Monitoring and Metrics
Logging
By default, a Jet node writes logs into the logs
folder of the
distribution. The logs are configured to roll over daily. You can change
the logging configuration by modifying config/log4j.properties
.
Logging in Client and Embedded Mode
When using Jet through the client or in embedded mode, Jet doesn't automatically add any dependencies to any logging framework and allows configuration of which facade the logging should be done through. Jet supports the following loggers:
jdk
: java.util.logging (default)log4j
: Apache Log4jlog4j2
: Apache Log4j 2slf4j
: SLF4Jnone
: no logger (i.e. no logging will be made)
To configure the logging facade to use, you need to set a property in the configuration file:
hazelcast-client:
properties:
hazelcast.logging.type: log4j2
Alternatively, you can use the system property
-Dhazelcast.logging.type
to configure the logging framework to use.
Using a Custom Logger
If you'd like to use your own logging implementation, you can configure
the hazelcast.logging.class
property with a class which implements the
com.hazelcast.logging.LoggerFactory
interface.
Metrics
Jet exposes various metrics to facilitate monitoring of the cluster state and of running jobs.
Metrics have associated tags which describe which object the metric applies to. The tags for job metrics typically indicate the specific DAG vertex and processor the metric belongs to.
Each metric instance provided belongs to a particular Jet cluster member, so different cluster members can have their own versions of the same metric with different values.
The metric collection runs in regular intervals on each member, but note that the metric collection on different cluster members happens at different moments in time. So if you try to correlate metrics from different members, they can be from different moments of time.
There are two broad categories of Jet metrics. For clarity we will group them based on significant tags which define their granularity.
Last but not least let’s not forget about the fact that each Jet member is also a Hazelcast member, so Jet also exposes all the metrics available in Hazelcast too.

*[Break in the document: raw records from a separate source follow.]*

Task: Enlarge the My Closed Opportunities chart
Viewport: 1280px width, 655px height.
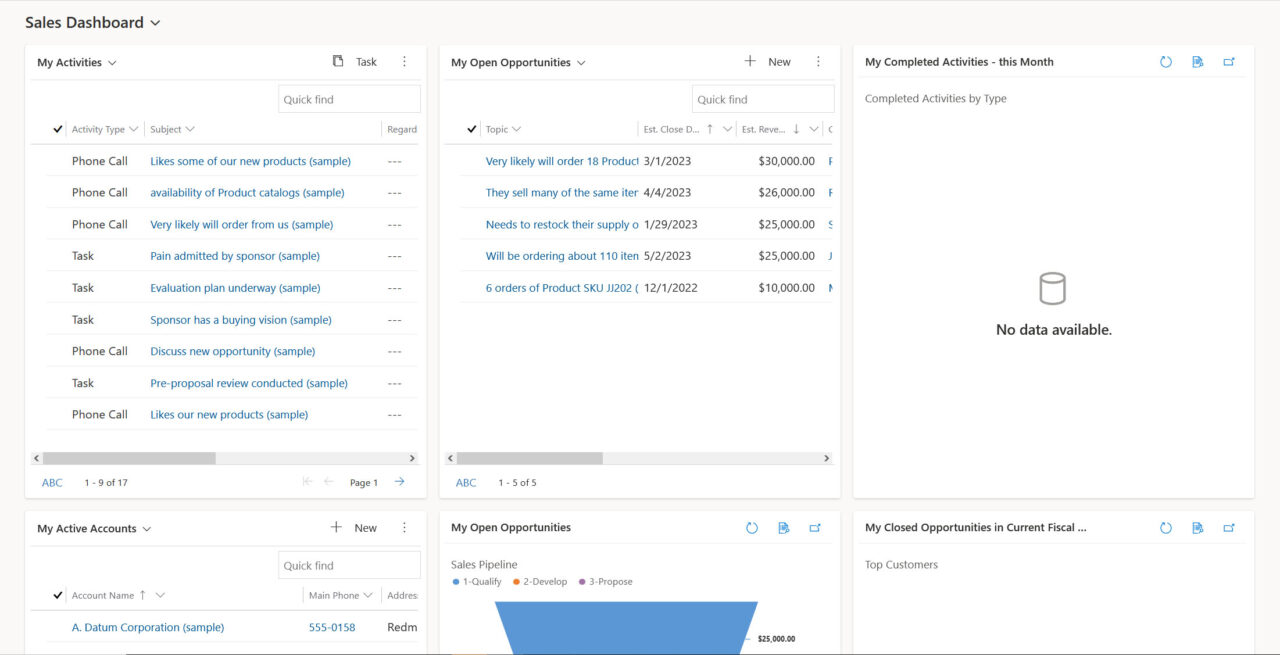Action: tap(1229, 527)
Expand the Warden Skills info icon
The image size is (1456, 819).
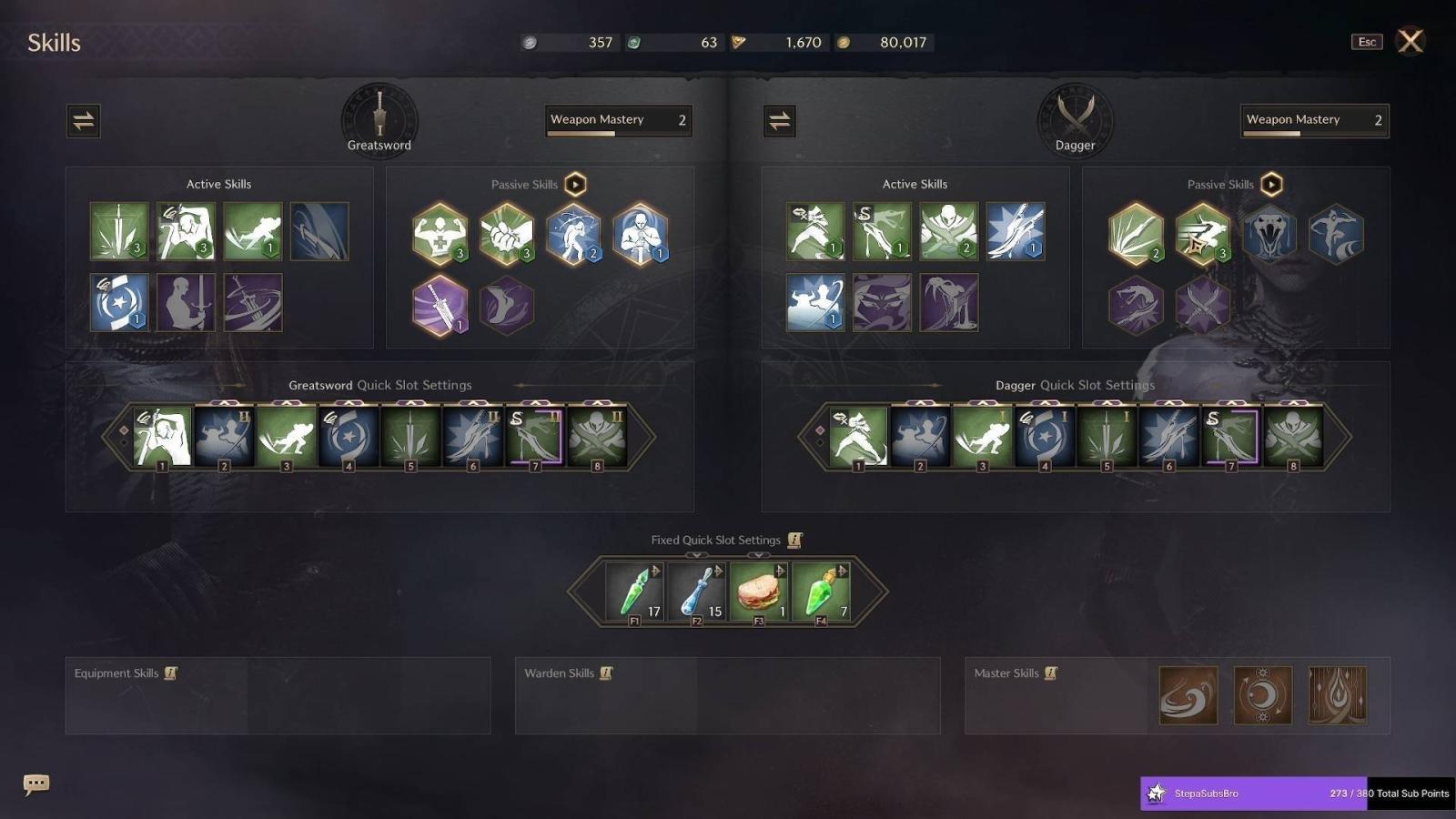click(606, 673)
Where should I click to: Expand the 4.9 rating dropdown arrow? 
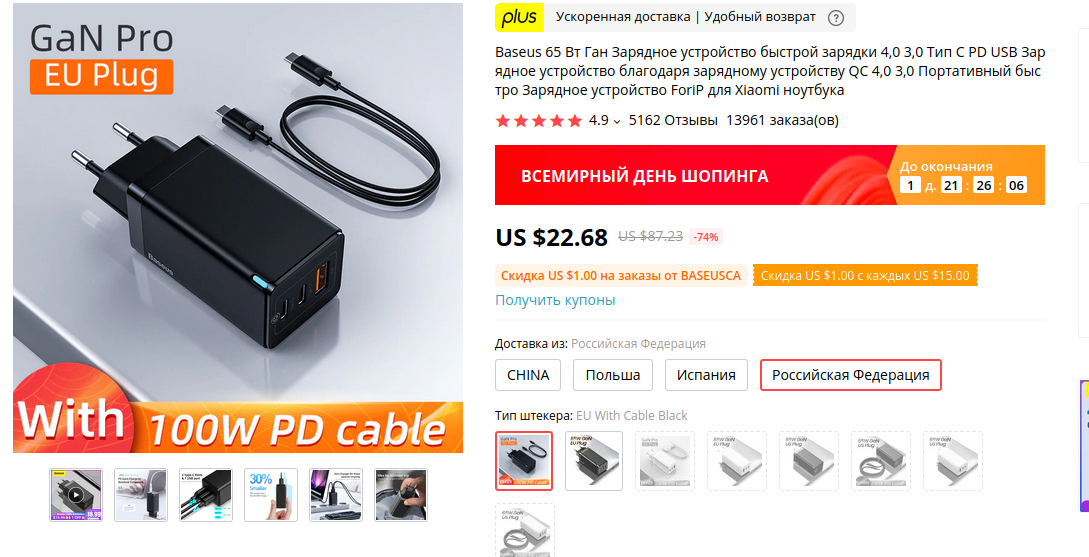617,122
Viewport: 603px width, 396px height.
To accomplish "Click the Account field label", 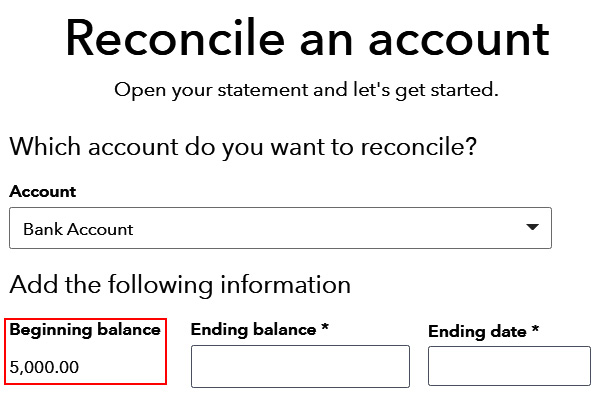I will (43, 191).
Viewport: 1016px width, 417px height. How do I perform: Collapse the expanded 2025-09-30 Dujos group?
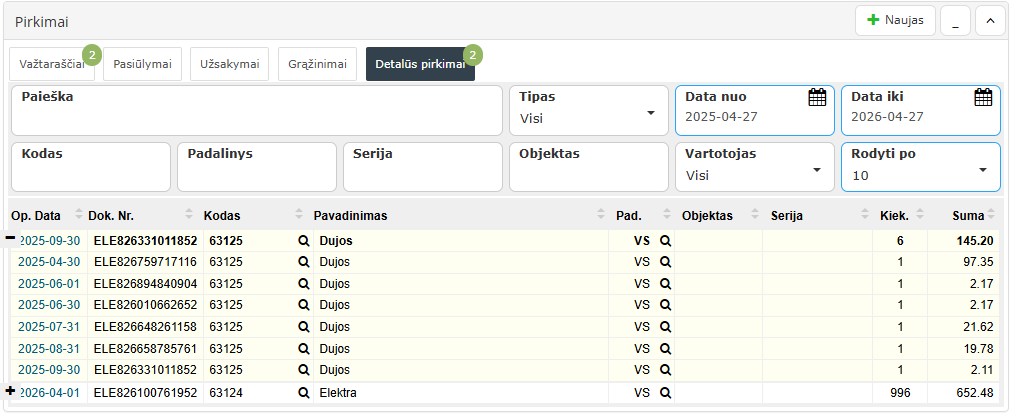[11, 238]
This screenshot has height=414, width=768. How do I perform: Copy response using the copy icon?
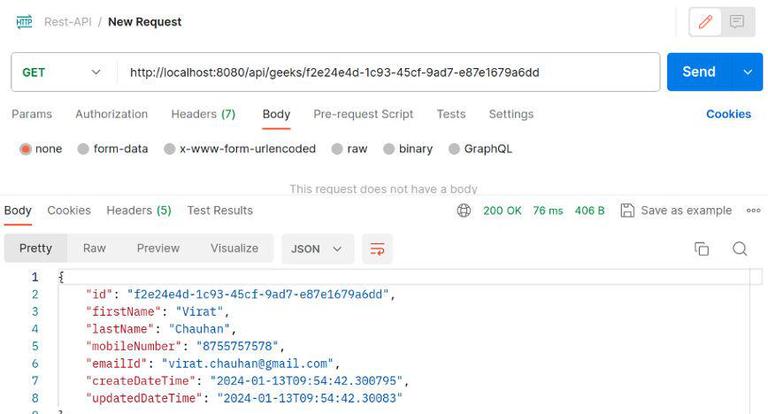coord(702,249)
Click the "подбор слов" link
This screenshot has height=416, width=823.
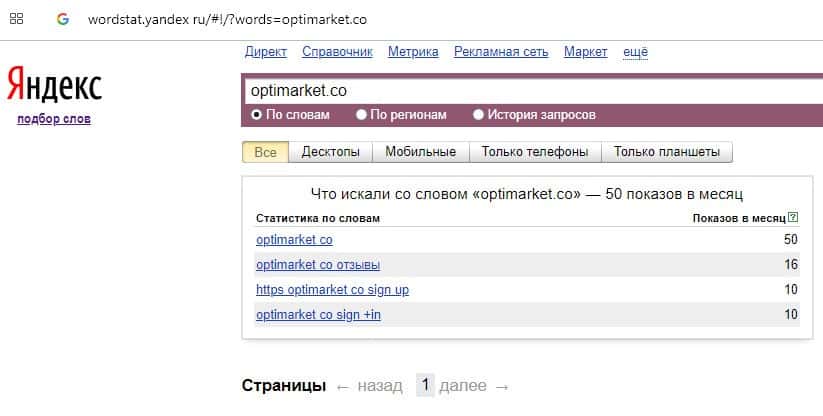point(54,119)
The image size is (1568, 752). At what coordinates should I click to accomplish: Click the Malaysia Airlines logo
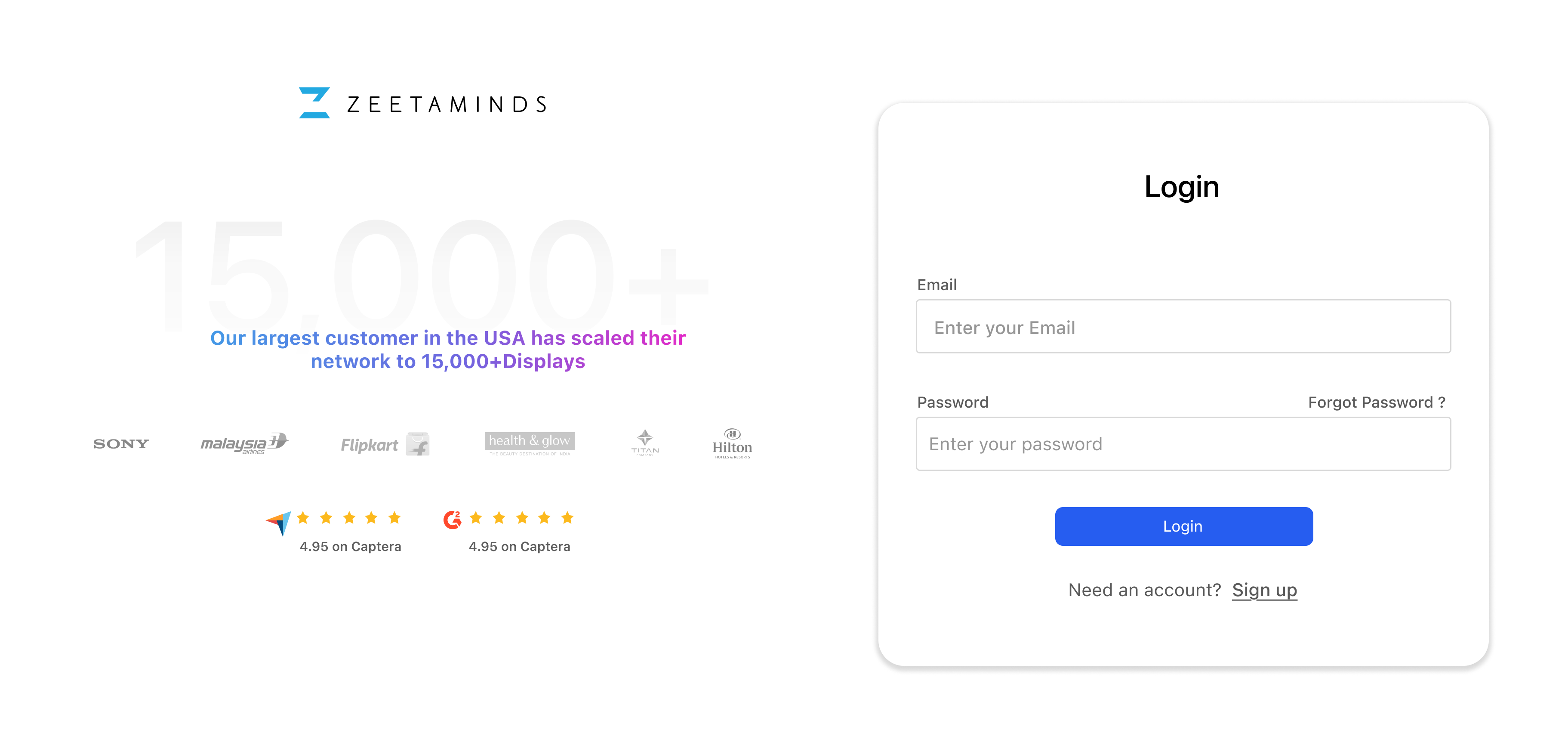point(244,443)
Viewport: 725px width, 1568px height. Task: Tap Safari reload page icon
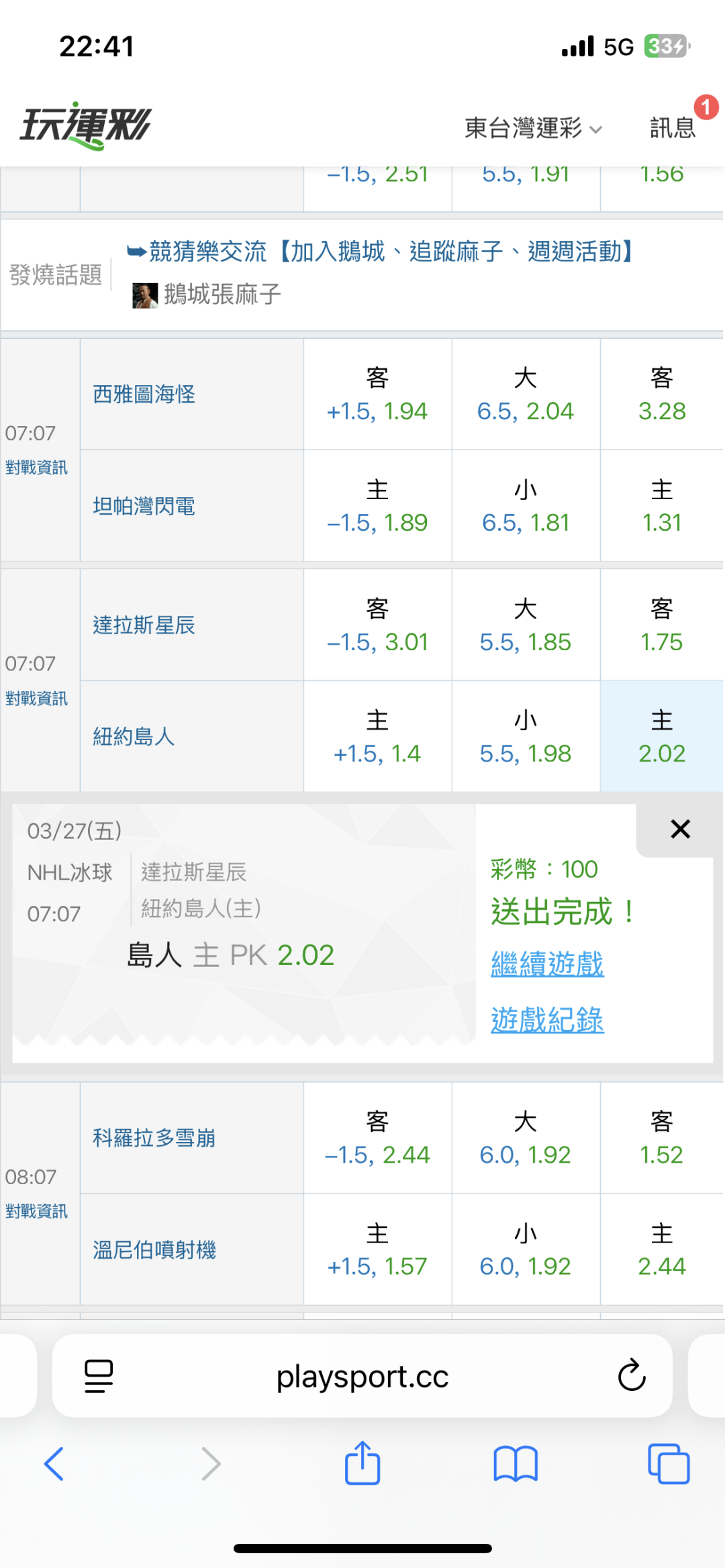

Let’s look at these 3 broad categories of metrics in detail.
Hazelcast Metrics
There is a wide range of metrics and statistics provided by Hazelcast:
- statistics of distributed data structures (see Reference Manual)
- executor statistics (see Reference Manual)
- partition related statistics (state, migration, replication)
- garbage collection statistics
- memory statistics for the JVM which current IMDG member belongs to (total physical/free OS memory, max/committed/used/free heap memory and max/committed/used/free native memory)
- network traffic related statistics (traffic and queue sizes)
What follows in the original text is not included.